+++ Material for this exercise

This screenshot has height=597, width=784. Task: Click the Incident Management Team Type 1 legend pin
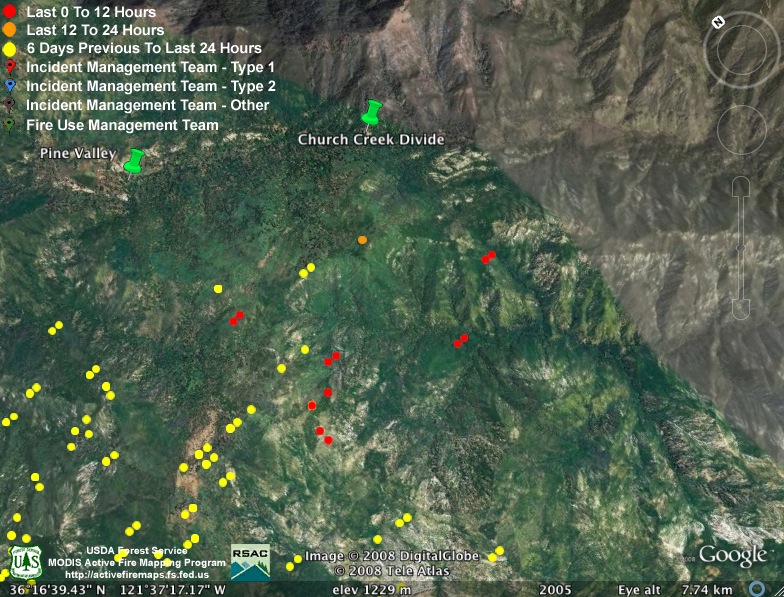[x=10, y=67]
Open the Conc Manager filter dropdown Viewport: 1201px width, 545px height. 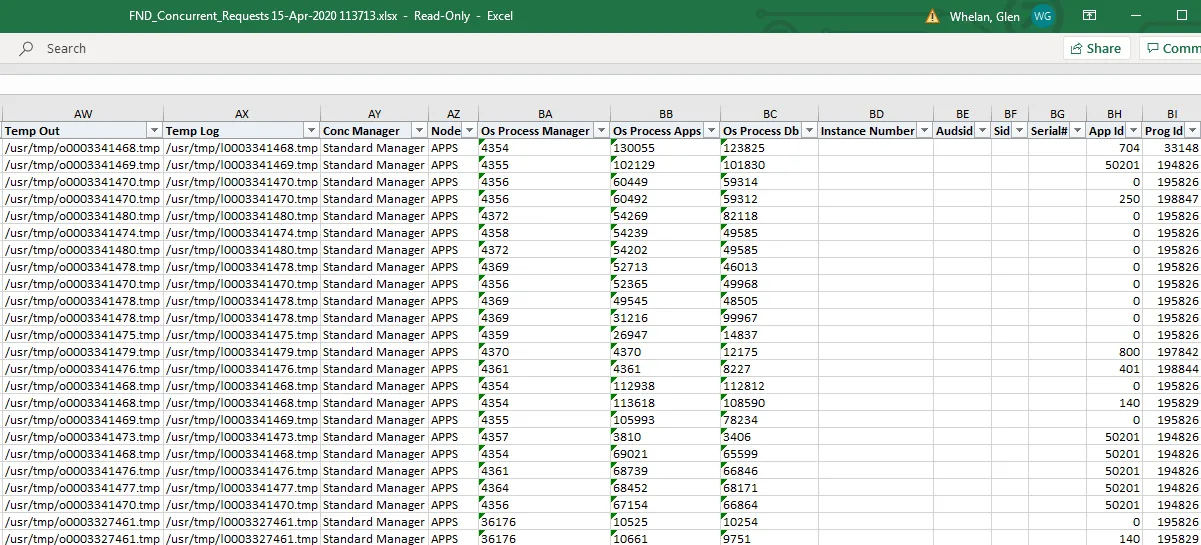click(x=419, y=131)
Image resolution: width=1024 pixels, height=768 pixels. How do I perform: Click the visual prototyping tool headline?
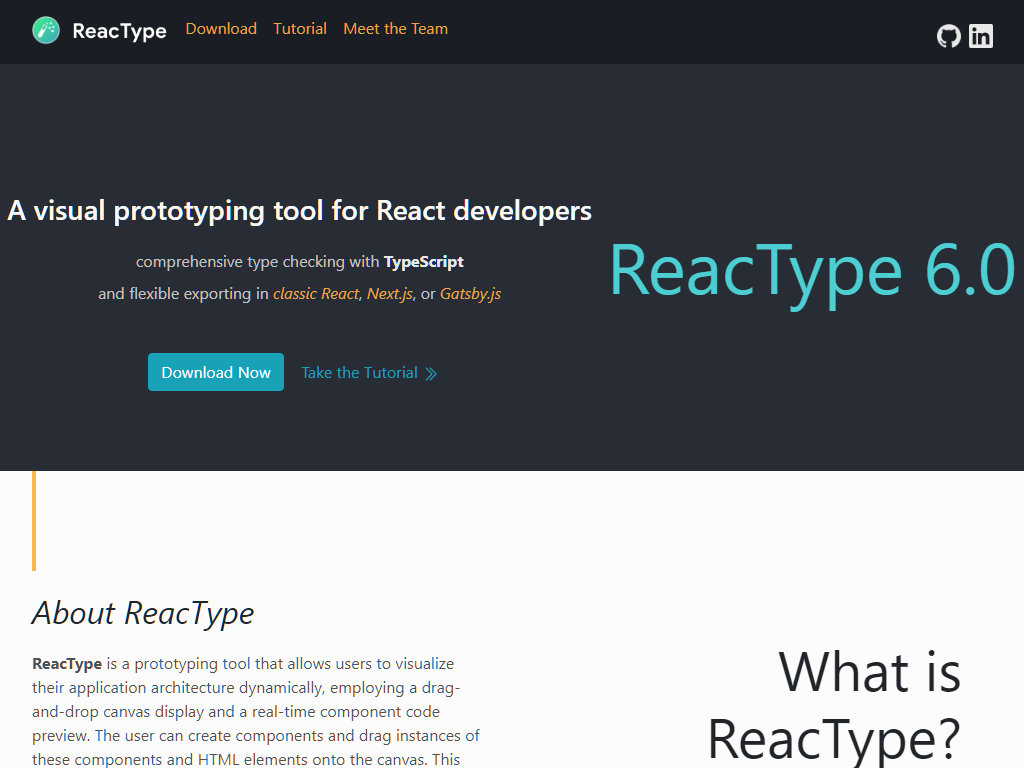point(299,211)
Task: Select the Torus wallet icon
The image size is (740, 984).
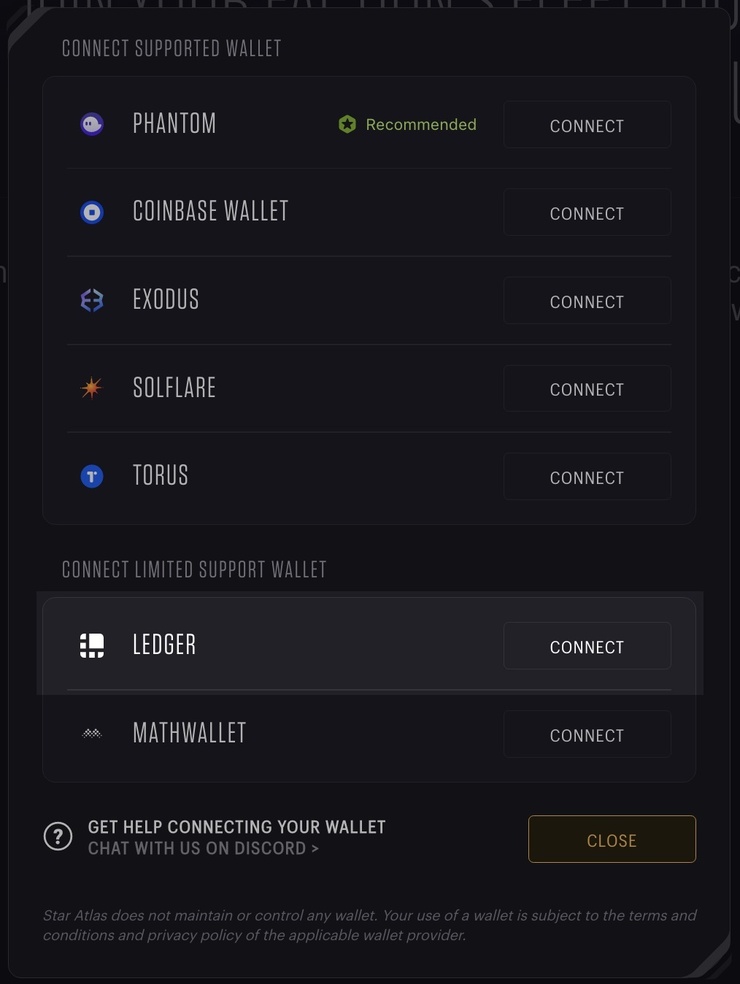Action: pyautogui.click(x=92, y=477)
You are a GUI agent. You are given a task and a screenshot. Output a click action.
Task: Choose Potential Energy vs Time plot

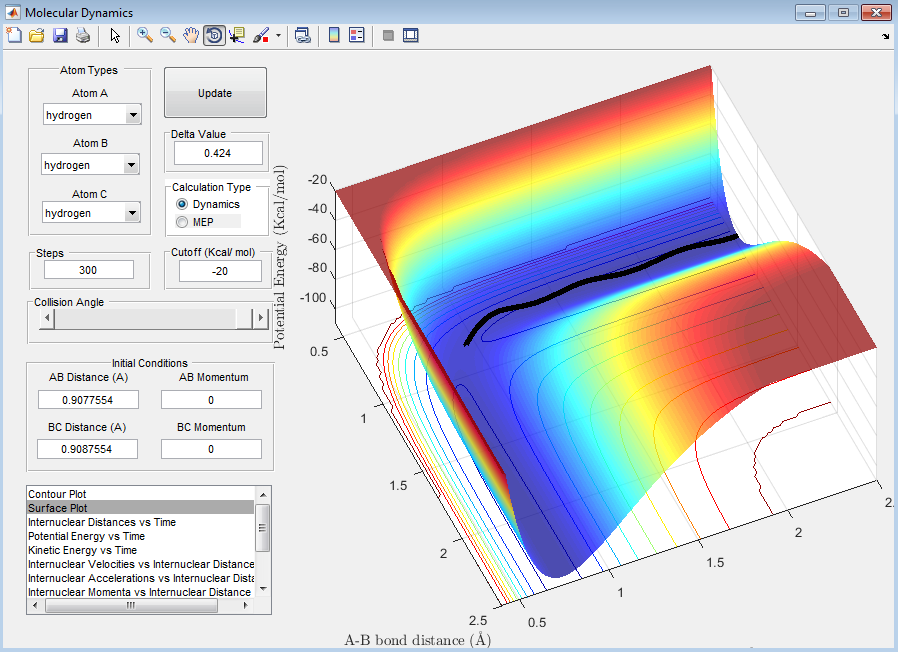pos(86,536)
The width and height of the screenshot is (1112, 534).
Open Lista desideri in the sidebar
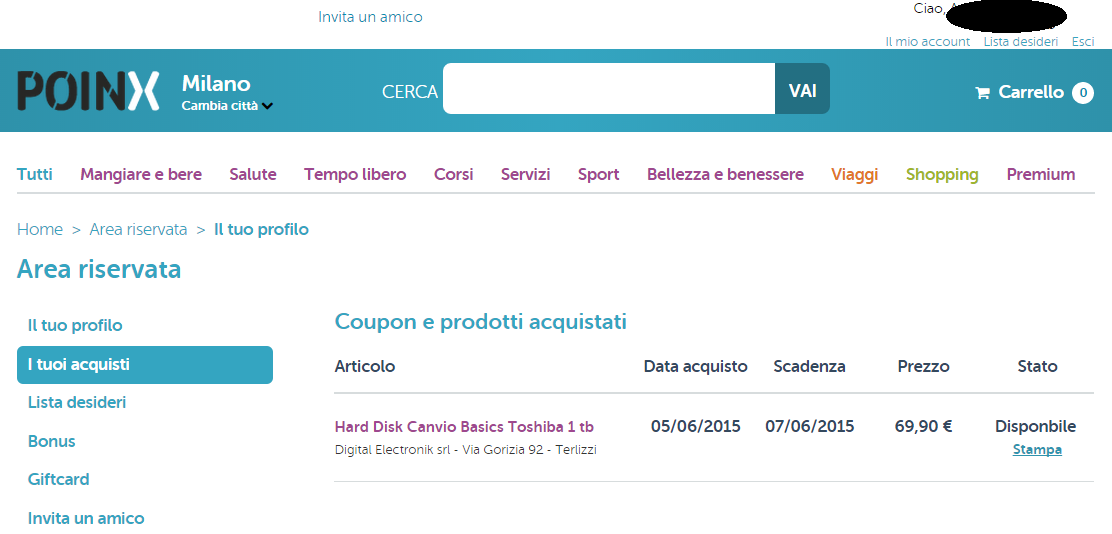click(x=77, y=403)
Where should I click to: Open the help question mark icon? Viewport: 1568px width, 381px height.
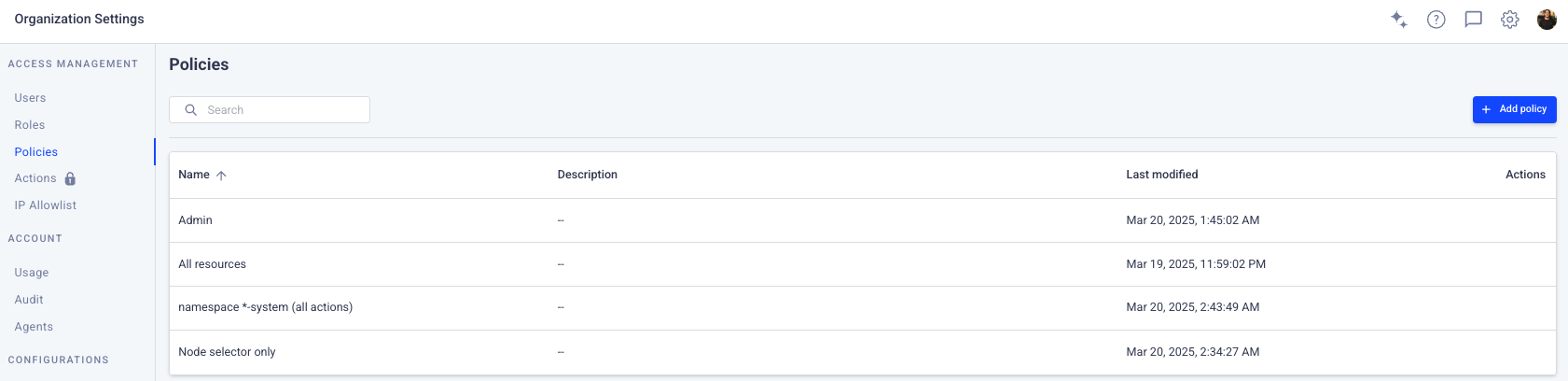[1436, 19]
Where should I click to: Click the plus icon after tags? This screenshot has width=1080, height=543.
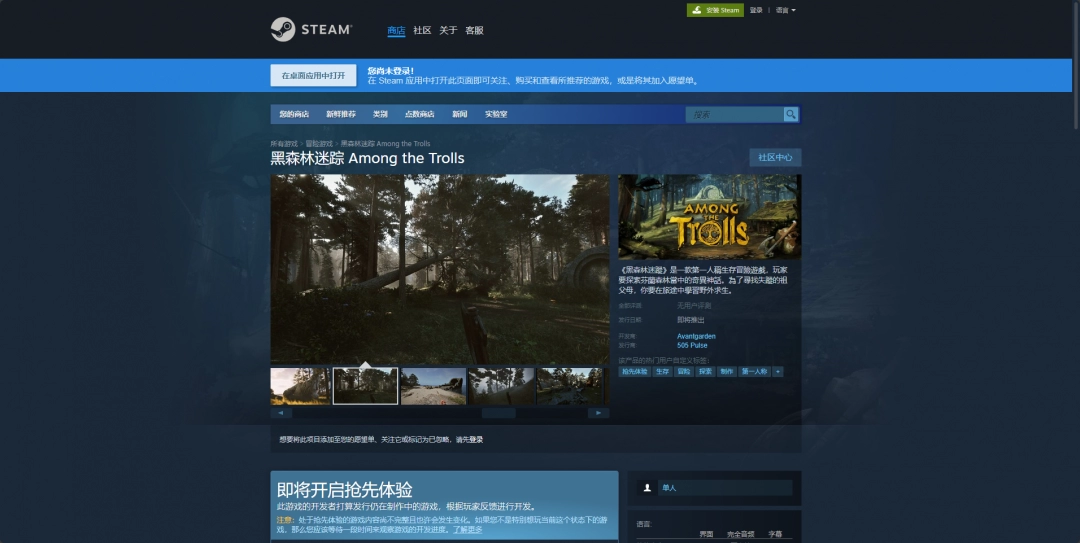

++++++

▶ [What you should do]: Without the pictures, repeat exactly the lines running from the line containing "Task: Choose Potential Energy vs Time plot" through the end of the data, both ends included.

▶ [Answer below]:
Task: Choose Potential Energy vs Time plot

pos(86,536)
The width and height of the screenshot is (1112, 534).
Open Lista desideri in the sidebar
click(x=77, y=403)
Where should I click to: Open the help question mark icon? Viewport: 1568px width, 381px height.
[1436, 19]
Where should I click to: Click the plus icon after tags? This screenshot has width=1080, height=543.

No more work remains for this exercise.